## [WHAT YOU SHOULD DO]
Print, exactly as written, every line from the first line of the records below through the line containing "677x778 pixels.", and nothing further.

## [INFORMATION PROVIDED]
----
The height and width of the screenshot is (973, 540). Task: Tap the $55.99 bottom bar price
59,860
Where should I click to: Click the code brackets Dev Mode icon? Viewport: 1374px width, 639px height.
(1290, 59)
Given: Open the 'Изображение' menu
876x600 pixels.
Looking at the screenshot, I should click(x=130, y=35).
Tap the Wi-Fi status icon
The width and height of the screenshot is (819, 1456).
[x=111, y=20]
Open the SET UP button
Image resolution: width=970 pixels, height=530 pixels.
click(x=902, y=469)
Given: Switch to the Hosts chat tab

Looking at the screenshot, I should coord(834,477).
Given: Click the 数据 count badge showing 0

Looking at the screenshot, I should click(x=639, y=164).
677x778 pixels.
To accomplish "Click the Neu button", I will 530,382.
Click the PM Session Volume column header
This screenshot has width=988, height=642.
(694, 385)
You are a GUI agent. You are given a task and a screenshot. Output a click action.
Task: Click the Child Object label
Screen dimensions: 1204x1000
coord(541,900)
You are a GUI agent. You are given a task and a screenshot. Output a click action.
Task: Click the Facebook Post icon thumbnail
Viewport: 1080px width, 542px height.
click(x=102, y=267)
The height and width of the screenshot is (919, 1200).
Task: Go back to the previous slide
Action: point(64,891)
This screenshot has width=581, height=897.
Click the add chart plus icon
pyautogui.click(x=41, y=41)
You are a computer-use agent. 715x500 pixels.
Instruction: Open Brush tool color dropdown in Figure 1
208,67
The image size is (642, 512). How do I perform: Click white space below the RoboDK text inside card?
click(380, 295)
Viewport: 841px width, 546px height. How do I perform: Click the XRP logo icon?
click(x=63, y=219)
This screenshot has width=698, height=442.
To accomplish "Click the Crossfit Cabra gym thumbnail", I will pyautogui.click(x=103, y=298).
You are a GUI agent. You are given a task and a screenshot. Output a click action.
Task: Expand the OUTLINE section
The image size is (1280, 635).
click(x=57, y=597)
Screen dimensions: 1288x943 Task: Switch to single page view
----
## [EXERCISE RESULT]
The height and width of the screenshot is (973, 540). Task: Tap the $55.99 bottom bar price
59,860
Where should I click to: Click the code brackets Dev Mode icon? Viewport: 1374px width, 639px height.
(1290, 59)
Given: Open the 'Изображение' menu
876x600 pixels.
Looking at the screenshot, I should click(x=130, y=35).
Tap the Wi-Fi status icon
The width and height of the screenshot is (819, 1456).
[x=111, y=20]
Open the SET UP button
Image resolution: width=970 pixels, height=530 pixels.
click(x=902, y=469)
Given: Switch to the Hosts chat tab

Looking at the screenshot, I should coord(834,477).
Given: Click the 数据 count badge showing 0

Looking at the screenshot, I should click(x=639, y=164).
677x778 pixels.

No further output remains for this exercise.